The county's justice fund also gets supplemental revenue, between $1 million and $2 million per year, through the county's agreement to house federal inmates at the Mahoning County jail, the sheriff said. As of Thursday, there were about 100 federal inmates in the county lockup. The county charges $125 per day for each, he said.
A majority of the inmates detained at NEOCC by the Marshals are from northeast Ohio. Many come from surrounding states.
The Marshals' contract with NEOCC was "very lucrative," Greene said. Keeping that connection likely saved 100 jobs, possibly more, at the Hubbard Road prison, Greene estimated.
"The biggest benefit to this is it was basically saving jobs in the city of Youngstown," he said. "It's better for Mahoning County and it also worked out big time for the U.S. Marshals Service.

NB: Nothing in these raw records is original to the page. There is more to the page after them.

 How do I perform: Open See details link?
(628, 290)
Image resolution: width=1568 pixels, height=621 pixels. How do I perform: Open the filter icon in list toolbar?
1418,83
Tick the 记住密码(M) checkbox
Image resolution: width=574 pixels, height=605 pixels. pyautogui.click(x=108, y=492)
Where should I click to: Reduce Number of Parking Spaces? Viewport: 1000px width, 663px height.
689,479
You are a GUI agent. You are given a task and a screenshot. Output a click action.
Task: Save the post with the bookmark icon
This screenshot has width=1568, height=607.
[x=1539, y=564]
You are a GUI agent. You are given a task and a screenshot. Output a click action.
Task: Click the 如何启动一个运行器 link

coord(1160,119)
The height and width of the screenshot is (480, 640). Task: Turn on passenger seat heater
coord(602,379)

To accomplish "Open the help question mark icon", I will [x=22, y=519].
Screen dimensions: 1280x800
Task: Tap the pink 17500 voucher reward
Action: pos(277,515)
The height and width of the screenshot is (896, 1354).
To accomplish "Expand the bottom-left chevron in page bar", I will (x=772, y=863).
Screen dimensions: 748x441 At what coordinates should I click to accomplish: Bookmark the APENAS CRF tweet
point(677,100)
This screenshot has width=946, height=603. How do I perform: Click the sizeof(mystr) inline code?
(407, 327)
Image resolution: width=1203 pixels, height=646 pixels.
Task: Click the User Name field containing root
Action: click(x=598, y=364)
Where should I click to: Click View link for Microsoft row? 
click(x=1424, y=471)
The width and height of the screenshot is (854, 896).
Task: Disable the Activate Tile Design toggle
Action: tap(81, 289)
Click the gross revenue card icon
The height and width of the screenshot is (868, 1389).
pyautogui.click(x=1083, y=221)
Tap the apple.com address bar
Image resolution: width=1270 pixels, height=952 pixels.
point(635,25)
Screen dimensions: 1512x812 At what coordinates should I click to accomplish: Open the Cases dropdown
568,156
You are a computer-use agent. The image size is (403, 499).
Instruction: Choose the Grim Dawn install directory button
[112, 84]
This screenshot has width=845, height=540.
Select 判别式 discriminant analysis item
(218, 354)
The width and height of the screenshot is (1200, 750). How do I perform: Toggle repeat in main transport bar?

"They're 100-percent responsible for housing federal inmates," he said, adding in response to Biden's order, county justice officials were considering relying on out-of-state prisons. "It affects the judicial system, it affects how their attorneys see them and basically everything in the case."
They even considered leasing one wing of NEOCC to alleviate the transportation burden, but that deal fell through, Greene said.
The agreement will start at the end of the month, said Tony Grande, CoreCivic executive vice president.
Just days after taking office, President Biden signed orders instructing the U.S. Justice Department not to renew its contracts with private prisons, which flourished under contracts during former President Donald Trump's administration, according to the Associated Press.
“This is a first step to stop corporations from profiting off of incarceration,” Biden said.
The more than 14,000 federal inmates housed at privately-managed facilities represent a fraction of the nearly 152,000 federal inmates currently incarcerated, the AP reported.
The Associated Press contributed to this report.